Quinn nodded. He was thinking about Wilson. Sitting here drinking a cold beer with a fine-looking woman he liked, ready to go to bed with her, and not able to stop thinking of the man who had punked him out.
“What makes you think I had Wilson on my mind?”
“I asked around about you, talked to a couple of guys Karen knew in the MPD.”
“Yeah? What’d they say?”
“Well, everyone’s got a different opinion on what happened the night you shot that cop.”
“That black cop, you mean. Why didn’t you just ask Derek? He did his own independent investigation into the whole deal.”
“That how you two hooked up?”
“Yeah.”
“The department said you were right on the shooting.”
“It’s more complicated than that. You know what I’m sayin’; you were a cop yourself. But a whole lot of cops I come across, they’re not too willing to forget about it. Some guys still think that shooting was a race thing. By extension, that I’m some kind of racist.”
“Well?”
“Sue, I’m not gonna sit here and tell you that I have no prejudice. For a white guy to say he sees a black man and doesn’t make some kind of assumptions, it’s bullshit, and it’s a lie. And the same thing goes in reverse. Let’s just say I’m no more a racist than any other man, okay? And let’s leave it at that.”
“You know, even the ones who had that opinion of you, they also admitted that you were well-liked, and a good cop. You did have a reputation for violence, though. Not bully violence, exactly. More like, if anyone pushed you, you weren’t willing to let it lie.”
Quinn drank deeply of his beer and stared at the can. “You always background check the guys you’re interested in?”
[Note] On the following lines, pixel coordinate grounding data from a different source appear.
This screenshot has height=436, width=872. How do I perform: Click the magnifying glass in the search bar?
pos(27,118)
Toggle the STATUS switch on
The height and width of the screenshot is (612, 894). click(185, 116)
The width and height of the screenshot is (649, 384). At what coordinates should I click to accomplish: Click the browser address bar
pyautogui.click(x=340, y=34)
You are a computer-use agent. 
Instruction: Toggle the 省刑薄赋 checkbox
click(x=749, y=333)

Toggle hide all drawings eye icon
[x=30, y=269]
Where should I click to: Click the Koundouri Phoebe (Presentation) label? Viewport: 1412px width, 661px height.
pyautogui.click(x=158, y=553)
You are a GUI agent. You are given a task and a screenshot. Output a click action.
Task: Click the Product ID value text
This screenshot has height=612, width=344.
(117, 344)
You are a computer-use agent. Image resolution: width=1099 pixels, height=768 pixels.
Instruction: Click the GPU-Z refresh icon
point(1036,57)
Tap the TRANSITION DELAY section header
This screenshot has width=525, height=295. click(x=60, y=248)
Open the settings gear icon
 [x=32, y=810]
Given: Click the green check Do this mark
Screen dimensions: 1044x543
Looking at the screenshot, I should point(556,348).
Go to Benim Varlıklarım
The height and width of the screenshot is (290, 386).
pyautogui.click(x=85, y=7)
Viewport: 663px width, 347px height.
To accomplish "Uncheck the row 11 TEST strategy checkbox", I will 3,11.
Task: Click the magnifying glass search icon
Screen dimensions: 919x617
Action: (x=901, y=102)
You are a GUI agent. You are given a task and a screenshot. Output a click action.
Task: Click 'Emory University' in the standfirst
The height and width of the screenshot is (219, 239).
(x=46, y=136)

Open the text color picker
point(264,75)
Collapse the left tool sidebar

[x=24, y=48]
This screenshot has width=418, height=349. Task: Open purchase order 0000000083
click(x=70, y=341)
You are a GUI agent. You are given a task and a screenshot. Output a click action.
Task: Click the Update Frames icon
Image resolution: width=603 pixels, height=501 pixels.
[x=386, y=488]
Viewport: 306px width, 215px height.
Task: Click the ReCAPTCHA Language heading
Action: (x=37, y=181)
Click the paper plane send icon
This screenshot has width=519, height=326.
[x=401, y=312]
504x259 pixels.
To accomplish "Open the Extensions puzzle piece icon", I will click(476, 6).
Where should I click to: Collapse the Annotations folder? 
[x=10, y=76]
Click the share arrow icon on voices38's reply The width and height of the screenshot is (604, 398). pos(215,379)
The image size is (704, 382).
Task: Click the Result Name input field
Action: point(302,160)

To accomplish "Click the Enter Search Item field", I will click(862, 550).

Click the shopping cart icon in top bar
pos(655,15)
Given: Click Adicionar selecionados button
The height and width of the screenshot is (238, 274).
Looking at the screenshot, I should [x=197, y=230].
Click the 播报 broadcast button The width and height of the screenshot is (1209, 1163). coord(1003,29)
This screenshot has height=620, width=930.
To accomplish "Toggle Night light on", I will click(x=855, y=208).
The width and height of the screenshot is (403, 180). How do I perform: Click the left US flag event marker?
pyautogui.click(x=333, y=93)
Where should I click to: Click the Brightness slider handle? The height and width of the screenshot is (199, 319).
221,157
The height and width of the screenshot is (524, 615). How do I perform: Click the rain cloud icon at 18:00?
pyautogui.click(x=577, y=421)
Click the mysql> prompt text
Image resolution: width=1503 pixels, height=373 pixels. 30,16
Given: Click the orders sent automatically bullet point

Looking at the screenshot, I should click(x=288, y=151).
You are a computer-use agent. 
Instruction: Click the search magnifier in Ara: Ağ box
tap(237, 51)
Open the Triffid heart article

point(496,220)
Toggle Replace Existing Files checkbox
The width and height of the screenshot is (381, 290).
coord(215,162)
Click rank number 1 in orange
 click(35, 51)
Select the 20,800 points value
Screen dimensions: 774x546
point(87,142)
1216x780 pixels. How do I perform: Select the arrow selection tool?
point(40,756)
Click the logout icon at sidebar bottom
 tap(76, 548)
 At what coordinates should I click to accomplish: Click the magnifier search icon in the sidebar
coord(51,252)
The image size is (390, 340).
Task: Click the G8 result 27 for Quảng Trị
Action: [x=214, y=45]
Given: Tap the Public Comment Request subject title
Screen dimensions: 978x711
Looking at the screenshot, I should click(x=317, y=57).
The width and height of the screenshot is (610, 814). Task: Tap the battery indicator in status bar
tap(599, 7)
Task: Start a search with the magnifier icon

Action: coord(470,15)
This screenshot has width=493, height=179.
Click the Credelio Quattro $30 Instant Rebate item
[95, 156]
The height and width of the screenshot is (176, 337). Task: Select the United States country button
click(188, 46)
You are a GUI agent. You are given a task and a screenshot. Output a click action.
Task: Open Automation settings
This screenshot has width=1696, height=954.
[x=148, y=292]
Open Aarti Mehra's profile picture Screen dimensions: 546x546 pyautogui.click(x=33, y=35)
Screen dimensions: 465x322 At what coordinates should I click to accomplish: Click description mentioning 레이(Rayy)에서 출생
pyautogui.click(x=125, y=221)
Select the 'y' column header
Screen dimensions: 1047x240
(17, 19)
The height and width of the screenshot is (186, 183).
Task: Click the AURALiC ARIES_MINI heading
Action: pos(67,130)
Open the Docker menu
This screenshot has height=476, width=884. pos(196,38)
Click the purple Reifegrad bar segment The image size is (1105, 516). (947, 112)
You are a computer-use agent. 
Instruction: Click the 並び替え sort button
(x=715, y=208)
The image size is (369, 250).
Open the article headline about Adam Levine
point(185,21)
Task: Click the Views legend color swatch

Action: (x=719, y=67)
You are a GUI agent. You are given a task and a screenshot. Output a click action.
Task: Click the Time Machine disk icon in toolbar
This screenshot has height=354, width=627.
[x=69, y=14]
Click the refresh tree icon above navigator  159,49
“I haven’t been interested in anyone in a long time.” Tracy took a drag off her smoke and ashed the tray. “Now you. Ask me anything you want.”
“Okay. First day I met you, I had the impression you had some daddy issues.”
“You’re wrong,” said Tracy, shaking her head. “Not like you mean. I loved my father and he loved me. I never felt I had to prove anything to him. He was always proud of me. I know ’cause he told me. He even told me the last time I saw him, in his bed at the hospice.”
“Was he a cop?”
“No. He did come from a family of them, but it wasn’t something he wanted for himself. He was a career barman at the Mayflower Hotel, downtown.”
“They’re all, like, Asian guys behind the bar down there.”
“That’s now. Frank Tracy was all Irish. Irish Catholic. Just like you, Quinn.”
“And you.”
“Not quite. The Tracy part of me is. My mother was Scandinavian, where I got the name Susan and my blond hair.”